▸ Selected text:
= Beginning of Section =
Sunday, January 31, 2010

Celebrity Collage by MyHeritage

I spent 2 days trying to find my "Celebrity Doppelganger" because I LOVED looking at everyone elses. I rarely buy into Facebook fads (for those living in the dark ages, the current FB trend is to post a profile pic of a look-a-like celebrity), but this one was irresistible to me. I mean, it is really funny when people get it dead on...

...anywho. I resorted to trying this My Heritage website, which after multiple attempts, this is the best I got (though none of them work). Just thought it was interesting. I think I will [unfortunately] have to stick with Ricki Lake. And yes, I just came up with her out of the blue; I really cannot retrace the thoughts that lead up to that revelation.

Tuesday, January 26, 2010

Camaraderie

Though I'd choose the life of a 3rd or 4th year, doing rotations, any day over classwork, the classroom had it's perks. Or one perk, I should say: camaraderie. Medical school (not unlike college swimming) is so time-consuming, and miserable and tough at times, that only the people experiencing it with you can truly help. I had forgotten how nice it was to feel that validation; to know that I have chosen the right path, and we all have to get through these next few years.

The group of girls that I bonded with all went separate ways after 2nd year (though, I guess technically Leslie and I live in the same city, but she's in Bonnor, so it might as well be out of town...) This weekend, we all came back. We talked about our experiences, good and bad, our future plans, and let's not forget, class gossip. I cannot even describe how wonderful it was to see these girls, see how far we've come, and to be reassured that not only will it all end, but we will be happy with our decision to pursue this career.
= End of Section =
▸ Records provided:
= Beginning of Section =
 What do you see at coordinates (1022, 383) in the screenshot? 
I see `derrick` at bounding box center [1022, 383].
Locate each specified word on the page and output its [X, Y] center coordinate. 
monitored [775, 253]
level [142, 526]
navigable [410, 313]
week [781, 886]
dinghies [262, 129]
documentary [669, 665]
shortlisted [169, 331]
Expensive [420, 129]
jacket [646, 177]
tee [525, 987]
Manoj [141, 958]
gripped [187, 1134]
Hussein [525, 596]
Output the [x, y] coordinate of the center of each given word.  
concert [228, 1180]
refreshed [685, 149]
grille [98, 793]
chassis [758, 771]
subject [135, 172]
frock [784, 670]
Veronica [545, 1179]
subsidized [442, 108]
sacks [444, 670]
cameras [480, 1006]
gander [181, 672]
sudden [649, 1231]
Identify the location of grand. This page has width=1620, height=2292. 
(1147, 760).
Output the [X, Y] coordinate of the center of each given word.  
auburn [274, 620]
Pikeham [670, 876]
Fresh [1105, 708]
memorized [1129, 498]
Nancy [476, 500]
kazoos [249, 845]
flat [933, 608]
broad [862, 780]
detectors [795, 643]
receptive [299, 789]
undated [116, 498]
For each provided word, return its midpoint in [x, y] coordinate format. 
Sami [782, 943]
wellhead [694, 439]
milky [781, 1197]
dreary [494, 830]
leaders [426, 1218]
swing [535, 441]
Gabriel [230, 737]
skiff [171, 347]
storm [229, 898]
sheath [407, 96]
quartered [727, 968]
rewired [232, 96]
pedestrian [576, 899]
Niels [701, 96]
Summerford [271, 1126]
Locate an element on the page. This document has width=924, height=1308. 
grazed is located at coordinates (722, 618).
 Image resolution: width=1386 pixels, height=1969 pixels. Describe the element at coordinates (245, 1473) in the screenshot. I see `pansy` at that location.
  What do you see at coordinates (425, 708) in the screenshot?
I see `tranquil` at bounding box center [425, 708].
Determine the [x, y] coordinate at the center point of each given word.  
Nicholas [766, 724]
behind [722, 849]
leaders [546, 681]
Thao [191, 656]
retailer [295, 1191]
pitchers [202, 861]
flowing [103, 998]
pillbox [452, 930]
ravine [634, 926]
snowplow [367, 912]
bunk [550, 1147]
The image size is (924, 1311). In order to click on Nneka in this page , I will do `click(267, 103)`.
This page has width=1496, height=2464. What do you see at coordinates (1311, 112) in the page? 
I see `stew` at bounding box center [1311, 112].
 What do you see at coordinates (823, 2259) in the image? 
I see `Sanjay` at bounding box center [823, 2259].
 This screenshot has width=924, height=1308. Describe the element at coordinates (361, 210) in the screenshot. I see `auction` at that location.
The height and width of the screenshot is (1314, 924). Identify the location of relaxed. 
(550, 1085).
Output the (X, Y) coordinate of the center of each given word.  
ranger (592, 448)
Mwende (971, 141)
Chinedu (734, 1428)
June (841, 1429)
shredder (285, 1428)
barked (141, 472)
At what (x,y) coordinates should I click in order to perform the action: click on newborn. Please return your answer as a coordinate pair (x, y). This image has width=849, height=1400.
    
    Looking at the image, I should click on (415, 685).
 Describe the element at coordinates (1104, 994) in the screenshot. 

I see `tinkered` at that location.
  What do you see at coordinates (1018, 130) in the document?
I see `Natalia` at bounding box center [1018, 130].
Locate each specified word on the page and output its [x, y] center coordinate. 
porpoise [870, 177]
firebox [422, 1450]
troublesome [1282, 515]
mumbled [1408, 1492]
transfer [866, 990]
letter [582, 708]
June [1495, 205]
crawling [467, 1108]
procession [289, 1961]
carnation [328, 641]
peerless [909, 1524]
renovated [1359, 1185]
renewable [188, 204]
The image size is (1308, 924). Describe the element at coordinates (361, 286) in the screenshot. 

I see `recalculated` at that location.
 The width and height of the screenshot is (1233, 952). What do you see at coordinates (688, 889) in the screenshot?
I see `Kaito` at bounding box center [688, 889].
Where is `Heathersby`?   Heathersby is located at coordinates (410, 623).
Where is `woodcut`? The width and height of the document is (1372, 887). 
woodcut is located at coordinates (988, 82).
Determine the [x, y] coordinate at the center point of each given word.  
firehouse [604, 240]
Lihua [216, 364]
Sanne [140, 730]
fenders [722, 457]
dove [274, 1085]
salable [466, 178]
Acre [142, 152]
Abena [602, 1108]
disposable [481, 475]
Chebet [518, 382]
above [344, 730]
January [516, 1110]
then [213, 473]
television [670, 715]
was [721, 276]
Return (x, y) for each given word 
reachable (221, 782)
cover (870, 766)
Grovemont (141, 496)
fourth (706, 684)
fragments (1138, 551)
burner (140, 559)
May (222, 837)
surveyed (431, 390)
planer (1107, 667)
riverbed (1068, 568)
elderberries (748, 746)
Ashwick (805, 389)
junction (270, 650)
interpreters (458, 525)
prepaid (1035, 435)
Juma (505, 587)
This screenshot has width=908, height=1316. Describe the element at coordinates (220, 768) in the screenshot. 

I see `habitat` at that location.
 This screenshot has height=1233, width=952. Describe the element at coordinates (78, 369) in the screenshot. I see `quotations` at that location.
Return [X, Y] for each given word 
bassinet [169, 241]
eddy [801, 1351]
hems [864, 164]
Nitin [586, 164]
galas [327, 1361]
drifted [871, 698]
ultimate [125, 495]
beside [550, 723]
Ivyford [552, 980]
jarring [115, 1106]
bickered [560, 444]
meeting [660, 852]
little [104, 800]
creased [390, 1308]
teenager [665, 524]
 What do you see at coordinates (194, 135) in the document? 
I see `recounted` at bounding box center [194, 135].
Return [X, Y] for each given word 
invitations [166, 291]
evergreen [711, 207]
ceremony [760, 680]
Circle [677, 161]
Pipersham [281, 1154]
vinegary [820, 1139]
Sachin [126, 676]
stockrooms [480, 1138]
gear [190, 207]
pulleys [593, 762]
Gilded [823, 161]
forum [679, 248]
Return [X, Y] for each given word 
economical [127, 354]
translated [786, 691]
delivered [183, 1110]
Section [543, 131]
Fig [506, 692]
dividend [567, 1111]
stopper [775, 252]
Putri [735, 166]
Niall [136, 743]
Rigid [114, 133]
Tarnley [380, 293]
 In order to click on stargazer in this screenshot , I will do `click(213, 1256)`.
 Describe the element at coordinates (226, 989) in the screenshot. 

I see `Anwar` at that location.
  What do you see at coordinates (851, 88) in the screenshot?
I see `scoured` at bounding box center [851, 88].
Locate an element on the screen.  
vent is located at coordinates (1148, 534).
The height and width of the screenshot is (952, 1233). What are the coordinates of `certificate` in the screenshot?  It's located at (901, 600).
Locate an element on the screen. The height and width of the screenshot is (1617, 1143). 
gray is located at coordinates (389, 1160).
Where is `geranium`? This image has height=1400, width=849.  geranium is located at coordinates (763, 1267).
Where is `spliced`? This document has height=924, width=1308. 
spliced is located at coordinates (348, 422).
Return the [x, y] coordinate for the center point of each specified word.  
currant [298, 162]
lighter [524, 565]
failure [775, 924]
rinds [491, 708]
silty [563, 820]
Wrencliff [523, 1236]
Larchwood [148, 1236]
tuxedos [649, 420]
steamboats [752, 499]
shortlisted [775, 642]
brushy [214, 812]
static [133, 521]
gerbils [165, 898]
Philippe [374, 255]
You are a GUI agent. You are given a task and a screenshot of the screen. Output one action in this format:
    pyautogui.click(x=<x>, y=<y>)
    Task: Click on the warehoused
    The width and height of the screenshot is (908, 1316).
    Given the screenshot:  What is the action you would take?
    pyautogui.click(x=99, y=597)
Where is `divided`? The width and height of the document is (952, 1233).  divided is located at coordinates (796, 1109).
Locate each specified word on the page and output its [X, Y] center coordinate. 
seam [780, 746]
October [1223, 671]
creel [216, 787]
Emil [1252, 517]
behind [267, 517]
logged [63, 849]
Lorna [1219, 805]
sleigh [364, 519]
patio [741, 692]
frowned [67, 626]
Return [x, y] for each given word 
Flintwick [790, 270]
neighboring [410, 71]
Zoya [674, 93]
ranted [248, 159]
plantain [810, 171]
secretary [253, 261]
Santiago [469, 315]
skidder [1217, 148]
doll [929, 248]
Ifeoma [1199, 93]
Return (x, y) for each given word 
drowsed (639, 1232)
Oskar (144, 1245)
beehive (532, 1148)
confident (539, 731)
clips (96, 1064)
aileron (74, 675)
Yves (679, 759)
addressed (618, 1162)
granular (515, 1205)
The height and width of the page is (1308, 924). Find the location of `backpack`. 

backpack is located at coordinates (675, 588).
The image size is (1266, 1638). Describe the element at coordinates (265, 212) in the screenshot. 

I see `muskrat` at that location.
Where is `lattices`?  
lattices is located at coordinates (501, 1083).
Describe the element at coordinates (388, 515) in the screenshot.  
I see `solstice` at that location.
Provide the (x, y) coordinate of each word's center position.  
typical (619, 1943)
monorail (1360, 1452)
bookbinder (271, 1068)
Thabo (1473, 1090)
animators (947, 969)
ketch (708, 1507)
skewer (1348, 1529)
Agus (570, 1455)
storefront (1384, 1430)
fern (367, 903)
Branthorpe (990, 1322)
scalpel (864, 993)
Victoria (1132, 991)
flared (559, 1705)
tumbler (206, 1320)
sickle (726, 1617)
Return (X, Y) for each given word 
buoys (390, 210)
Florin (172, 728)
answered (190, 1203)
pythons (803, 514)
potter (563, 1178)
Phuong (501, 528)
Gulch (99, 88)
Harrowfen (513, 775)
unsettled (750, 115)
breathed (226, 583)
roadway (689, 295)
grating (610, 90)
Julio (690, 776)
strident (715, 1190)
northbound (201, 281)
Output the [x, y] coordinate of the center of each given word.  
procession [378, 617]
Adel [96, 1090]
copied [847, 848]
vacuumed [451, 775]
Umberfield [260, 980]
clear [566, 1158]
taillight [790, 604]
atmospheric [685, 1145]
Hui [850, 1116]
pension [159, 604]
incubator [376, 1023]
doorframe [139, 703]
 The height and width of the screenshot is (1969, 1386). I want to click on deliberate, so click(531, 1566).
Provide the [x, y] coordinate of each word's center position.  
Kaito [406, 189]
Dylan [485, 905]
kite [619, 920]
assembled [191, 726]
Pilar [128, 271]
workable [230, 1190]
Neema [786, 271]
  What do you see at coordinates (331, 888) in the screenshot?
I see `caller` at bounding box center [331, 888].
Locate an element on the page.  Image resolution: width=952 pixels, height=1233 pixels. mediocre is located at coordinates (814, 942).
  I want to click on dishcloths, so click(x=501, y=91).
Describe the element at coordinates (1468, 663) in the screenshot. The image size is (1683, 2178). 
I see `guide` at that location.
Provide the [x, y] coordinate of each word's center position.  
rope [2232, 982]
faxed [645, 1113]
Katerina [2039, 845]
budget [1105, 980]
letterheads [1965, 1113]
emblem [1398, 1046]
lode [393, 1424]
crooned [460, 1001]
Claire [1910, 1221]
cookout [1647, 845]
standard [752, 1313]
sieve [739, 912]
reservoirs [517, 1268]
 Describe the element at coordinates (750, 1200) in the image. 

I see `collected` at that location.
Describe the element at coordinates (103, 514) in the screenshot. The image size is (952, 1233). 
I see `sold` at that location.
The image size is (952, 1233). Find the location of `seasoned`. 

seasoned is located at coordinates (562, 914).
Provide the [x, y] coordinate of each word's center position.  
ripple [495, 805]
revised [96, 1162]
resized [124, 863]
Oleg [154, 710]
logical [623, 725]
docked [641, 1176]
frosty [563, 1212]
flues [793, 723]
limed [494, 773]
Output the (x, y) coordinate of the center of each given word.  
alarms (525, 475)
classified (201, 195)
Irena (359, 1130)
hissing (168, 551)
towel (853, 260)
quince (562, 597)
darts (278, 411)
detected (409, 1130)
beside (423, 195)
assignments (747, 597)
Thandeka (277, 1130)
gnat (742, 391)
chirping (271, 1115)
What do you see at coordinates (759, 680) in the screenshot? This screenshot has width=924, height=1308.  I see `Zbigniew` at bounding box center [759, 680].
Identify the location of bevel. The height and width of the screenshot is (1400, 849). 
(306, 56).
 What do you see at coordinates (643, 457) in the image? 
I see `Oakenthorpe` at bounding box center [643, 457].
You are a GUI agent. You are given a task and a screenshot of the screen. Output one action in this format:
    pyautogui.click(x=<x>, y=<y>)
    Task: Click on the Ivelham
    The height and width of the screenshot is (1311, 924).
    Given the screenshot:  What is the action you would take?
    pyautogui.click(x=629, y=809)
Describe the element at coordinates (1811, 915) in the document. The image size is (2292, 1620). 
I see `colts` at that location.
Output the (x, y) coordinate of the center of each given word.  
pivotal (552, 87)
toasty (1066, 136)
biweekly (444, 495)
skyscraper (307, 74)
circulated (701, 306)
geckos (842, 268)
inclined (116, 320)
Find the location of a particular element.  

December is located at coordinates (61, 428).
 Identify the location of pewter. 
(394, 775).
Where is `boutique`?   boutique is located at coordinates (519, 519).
= End of Section =
▸ What is required:
Copy word for word the part of the blog text that begins at the words "Though I'd choose" and stops after "next few years.". You won't need the material for this.

▸ Written answer:
Though I'd choose the life of a 3rd or 4th year, doing rotations, any day over classwork, the classroom had it's perks. Or one perk, I should say: camaraderie. Medical school (not unlike college swimming) is so time-consuming, and miserable and tough at times, that only the people experiencing it with you can truly help. I had forgotten how nice it was to feel that validation; to know that I have chosen the right path, and we all have to get through these next few years.